Der US-Generalkonsul Brian Heath hat das Hanauer Rathaus besucht, um mit Oberbürgermeister Claus Kaminsky und dem gewählten Nachfolger Bürgermeister Dr. Maximilian Bieri über gemeinsame Geschichte, die Folgen des US-Militärabzugs und Perspektiven der Stadt zu sprechen. Gespräche und Besichtigungen in der Stadt standen sowohl im Zeichen der Erinnerung als auch der praktischen Nachnutzung ehemaliger Militärflächen.
Amerikanische Präsenz und ihre Spuren
Für Jahrzehnte gehörten bis zu 30 000 amerikanische Soldatinnen, Soldaten und ihre Familien zum Alltag der Stadt. Kaminsky verwies darauf, dass dieser Einfluss die jüngere Hanauer Sozial- und Stadtgeschichte bis heute prägt. Er erinnerte daran, dass die Amerikaner nach Kriegsende zunächst als Befreier wahrgenommen wurden und im weiteren Verlauf viele Beziehungen aufbauten, die über reine Militärpräsenz hinausreichten.
Auch die Reaktion der Hanauer Bevölkerung nach den Anschlägen vom 11. September 2001 wurde in den Gesprächen als Beispiel der Solidarität und Verbundenheit genannt. Generalkonsul Heath betonte, die gemeinsame Erinnerung bilde ein Fundament, auf dem neue Kooperationen und Beziehungen entstehen könnten. Sein Besuch im Dokumentationszentrum Hanauer Militärgeschichte im Chariseum habe die Dimension des amerikanischen Einflusses auf die Stadt deutlich gemacht.

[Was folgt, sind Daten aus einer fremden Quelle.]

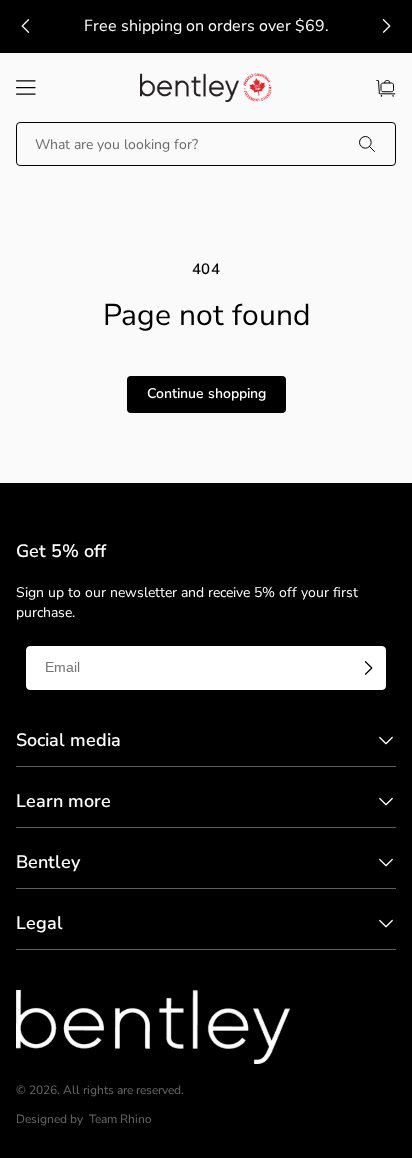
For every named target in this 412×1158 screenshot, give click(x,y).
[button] (26, 88)
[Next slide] (386, 26)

Konversion ehemaliger Militärflächen
Mit dem Abzug der US-Streitkräfte im Jahr 2008 wurden rund 340 Hektar frei. Der Wegzug hattte erhebliche Folgen: Nach Angaben der Stadt verließen damals mehr als 20 000 Menschen Hanau, darunter Angehörige von Familien sowie wirtschaftliche und kulturelle Akteure. Kaminsky beschrieb die Situation als einen Schock, betonte aber zugleich den Charakter des kommunalen Umgangs mit der Herausforderung: Man habe die Chancen erkannt, umgebaut und neue Nutzungen entwickelt.
Heute gelten ehemalige Kasernenflächen als integrierte Stadtquartiere. Laut Kaminsky bieten sie Raum für junge Familien, Unternehmen und Vereine und haben sich zu aktiven Teilen des Stadtlebens entwickelt. Die Umwandlung dieser Flächen wurde in den Gesprächen als zentrales Beispiel für die lokale Fähigkeit zur Anpassung und Erneuerung hervorgehoben.
Erinnerungskultur, Gesellschaftlicher Zusammenhalt und Ausblick
Bürgermeister Dr. Maximilian Bieri hob die lange Tradition Hanaus als Stadt der Zuwanderung und der Vielfalt hervor. Er betonte, dass gesellschaftlicher Zusammenhalt Respekt, Fairness und die Bereitschaft zum gegenseitigen Zugehen erfordere. Kaminsky verwies auf die Bedeutung transparenter Kommunikation und verlässlicher Entscheidungen für das Vertrauen der Bevölkerung und nannte als Leitlinie das Motto ‚Erst die Stadt, dann die Partei‘.
Im Rahmen des Rathausbesuchs tauschten die Gesprächspartner Gastgeschenke aus. Generalkonsul Heath erhielt historische Bilder Hanaus, in den Büros der Hanauer Vertreter hängen nun Ehrenplaketten. Vor dem Treffen im Rathaus war Heath zudem zu Gast im Deutschen Goldschmiedehaus und hatte im März das Dokumentationszentrum im Chariseum besichtigt. Er kündigte an, die freundschaftliche Zusammenarbeit mit der Stadt auch nach dem Amtswechsel fortsetzen zu wollen und sprach Kaminsky alles Gute für den Ruhestand sowie Dr. Bieri Erfolg für die Amtszeit zu.